Setting aside the bit about doing “more” business when you’re getting paid in a limping currency, Trump might be on to something. If in fact you do want to go golfing in Scotland, or finally check out Notting Hill Carnival, or see Big Ben/Parliament a few dozen times, put off booking no longer.
“Britain is effectively on sale, giving American tourists a fantastic opportunity to visit this historically expensive country on the cheap,” Zach Honig, editor-in-chief of ThePointsGuy.com, gushed to Forbes. At the time of writing, the exchange rate was at $1.30 to the pound, a staggering drop from $1.50 and a 30-year-low against the dollar. Experts predict the currencies could reach parity by Christmas.
Simple math says your next London holiday is going to include more rounds at the pub, better hotels, and fancier nights out.
The skies are in fact falling (or at least the airfares)
Not only that, airfares to the UK are plunging. As the Brits become less able to afford trips abroad, airlines have scrambled to fill seats. You want to go from New York to London in October or November? Norwegian Air will get you there for under $250 each way, in line with some fares Virgin Atlantic and others announced after the referendum. Americans are highly prized tourists: they constitute 10% of the British tourism industry and spend an average of $3,000 per visit. English, Scottish, and Welsh destinations will be thrilled to have you, especially if EU visitors head elsewhere.

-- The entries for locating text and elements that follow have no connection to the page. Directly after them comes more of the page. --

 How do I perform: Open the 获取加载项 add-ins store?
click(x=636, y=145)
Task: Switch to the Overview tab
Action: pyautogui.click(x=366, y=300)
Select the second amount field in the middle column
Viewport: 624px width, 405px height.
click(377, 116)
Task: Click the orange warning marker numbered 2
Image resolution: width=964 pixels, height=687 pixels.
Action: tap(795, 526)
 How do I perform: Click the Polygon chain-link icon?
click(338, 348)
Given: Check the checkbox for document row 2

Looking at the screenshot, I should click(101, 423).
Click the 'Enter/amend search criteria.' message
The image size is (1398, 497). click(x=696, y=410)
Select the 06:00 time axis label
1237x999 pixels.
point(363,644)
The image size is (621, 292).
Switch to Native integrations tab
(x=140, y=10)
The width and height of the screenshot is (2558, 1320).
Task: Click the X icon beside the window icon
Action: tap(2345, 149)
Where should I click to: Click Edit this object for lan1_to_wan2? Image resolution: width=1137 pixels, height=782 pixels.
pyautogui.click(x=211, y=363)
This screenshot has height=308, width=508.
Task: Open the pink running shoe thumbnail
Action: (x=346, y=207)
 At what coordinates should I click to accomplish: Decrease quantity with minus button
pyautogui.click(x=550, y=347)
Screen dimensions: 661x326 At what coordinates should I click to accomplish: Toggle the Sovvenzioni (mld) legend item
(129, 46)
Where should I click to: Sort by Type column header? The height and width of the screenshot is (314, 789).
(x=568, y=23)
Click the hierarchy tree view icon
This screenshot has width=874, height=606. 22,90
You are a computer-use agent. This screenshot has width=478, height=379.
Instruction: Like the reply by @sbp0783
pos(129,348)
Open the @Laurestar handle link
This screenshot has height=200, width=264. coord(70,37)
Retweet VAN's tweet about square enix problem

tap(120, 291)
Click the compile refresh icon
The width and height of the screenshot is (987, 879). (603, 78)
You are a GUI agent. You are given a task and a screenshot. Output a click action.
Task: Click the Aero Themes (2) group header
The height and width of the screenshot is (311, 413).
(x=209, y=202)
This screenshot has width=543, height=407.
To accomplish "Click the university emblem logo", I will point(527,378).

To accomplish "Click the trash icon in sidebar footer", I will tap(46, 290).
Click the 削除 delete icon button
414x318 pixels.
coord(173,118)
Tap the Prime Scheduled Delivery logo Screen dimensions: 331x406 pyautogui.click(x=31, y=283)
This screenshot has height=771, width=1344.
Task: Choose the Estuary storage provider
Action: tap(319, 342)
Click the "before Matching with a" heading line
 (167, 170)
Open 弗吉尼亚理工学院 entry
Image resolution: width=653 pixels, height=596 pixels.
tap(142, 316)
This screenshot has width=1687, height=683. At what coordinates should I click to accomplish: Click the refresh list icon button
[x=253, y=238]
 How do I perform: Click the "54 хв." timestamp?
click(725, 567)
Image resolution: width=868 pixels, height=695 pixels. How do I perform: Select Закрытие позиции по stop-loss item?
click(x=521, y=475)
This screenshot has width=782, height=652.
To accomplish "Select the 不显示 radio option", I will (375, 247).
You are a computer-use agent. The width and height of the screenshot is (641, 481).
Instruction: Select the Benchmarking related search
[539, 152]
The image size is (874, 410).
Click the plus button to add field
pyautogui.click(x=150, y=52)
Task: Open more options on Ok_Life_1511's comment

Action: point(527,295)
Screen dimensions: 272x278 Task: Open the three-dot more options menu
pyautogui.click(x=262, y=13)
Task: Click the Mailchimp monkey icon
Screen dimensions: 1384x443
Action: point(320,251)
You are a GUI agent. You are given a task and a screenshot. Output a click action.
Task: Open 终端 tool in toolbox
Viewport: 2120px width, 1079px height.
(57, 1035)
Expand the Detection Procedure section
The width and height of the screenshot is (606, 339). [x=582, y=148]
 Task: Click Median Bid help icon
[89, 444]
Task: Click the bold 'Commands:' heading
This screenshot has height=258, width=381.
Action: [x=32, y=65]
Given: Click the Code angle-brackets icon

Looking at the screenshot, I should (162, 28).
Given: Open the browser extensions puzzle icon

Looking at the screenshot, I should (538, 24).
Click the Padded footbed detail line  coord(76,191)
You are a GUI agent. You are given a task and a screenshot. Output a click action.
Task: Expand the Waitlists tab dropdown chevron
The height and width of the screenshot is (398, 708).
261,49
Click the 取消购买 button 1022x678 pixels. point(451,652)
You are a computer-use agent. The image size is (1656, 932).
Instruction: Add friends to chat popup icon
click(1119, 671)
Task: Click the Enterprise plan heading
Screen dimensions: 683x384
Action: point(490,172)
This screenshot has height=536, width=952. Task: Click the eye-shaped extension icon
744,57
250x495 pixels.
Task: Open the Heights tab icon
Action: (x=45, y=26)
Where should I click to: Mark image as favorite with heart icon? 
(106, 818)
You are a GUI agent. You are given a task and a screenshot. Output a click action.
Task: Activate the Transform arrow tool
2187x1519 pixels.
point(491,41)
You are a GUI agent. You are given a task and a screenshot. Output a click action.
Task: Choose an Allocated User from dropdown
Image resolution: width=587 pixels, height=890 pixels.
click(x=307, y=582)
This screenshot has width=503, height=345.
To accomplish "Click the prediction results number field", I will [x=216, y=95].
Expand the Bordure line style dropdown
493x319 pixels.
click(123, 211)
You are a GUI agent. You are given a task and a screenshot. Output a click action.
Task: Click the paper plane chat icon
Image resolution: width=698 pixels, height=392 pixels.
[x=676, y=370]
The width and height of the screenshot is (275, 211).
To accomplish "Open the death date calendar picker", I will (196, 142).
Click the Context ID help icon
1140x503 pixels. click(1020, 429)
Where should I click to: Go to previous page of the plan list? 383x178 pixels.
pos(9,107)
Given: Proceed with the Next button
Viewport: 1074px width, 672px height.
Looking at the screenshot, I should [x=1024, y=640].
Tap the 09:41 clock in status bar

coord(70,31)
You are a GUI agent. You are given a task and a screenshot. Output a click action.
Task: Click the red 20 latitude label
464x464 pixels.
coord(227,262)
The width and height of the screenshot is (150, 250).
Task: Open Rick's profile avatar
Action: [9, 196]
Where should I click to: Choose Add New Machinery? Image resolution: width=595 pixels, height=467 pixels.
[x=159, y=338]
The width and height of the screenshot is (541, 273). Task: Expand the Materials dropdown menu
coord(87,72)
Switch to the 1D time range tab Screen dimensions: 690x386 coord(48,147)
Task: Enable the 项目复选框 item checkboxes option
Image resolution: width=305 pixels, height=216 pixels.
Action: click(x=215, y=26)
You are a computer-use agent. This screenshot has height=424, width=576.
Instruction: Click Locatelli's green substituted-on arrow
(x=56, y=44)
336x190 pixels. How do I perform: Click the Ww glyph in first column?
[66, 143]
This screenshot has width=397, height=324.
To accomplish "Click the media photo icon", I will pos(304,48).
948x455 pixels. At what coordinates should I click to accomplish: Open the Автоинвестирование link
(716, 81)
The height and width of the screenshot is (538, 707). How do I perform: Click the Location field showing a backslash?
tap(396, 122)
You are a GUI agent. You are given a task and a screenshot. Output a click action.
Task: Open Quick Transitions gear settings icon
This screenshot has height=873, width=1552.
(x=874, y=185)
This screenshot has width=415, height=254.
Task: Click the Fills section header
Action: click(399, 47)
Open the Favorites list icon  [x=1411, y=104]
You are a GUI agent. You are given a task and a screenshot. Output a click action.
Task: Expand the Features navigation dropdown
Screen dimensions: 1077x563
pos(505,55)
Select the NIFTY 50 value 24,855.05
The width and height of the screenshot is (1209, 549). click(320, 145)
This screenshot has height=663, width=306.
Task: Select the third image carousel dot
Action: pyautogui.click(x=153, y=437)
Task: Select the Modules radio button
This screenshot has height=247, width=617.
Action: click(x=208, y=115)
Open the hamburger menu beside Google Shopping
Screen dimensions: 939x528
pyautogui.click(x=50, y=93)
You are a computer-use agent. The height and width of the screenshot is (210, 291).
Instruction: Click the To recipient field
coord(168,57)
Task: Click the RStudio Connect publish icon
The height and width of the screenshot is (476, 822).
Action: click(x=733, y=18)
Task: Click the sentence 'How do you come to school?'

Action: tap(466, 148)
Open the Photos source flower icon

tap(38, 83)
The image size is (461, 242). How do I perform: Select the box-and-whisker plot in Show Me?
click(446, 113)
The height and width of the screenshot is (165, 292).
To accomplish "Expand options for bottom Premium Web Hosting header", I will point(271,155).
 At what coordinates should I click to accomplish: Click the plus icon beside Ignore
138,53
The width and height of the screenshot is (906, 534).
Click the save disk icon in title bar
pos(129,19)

Even without the upheaval of Brexit, this was going to be a cheap year to visit. “Europe is a relative bargain now,” says travel expert George Hobica at Airfarewatchdog. “Airfares have been going down and even before Brexit we saw $400 round trip from San Francisco to Amsterdam on United.” Airlines and hotels are dropping prices all over, he says, and he suggests you book refundable hotel rates on Tingo.com: “It gives automatic refunds if the hotel lowers prices after booking.” Many travel experts are advising tourists to make hotel payments at the end of their stay, to ensure they get the best rate.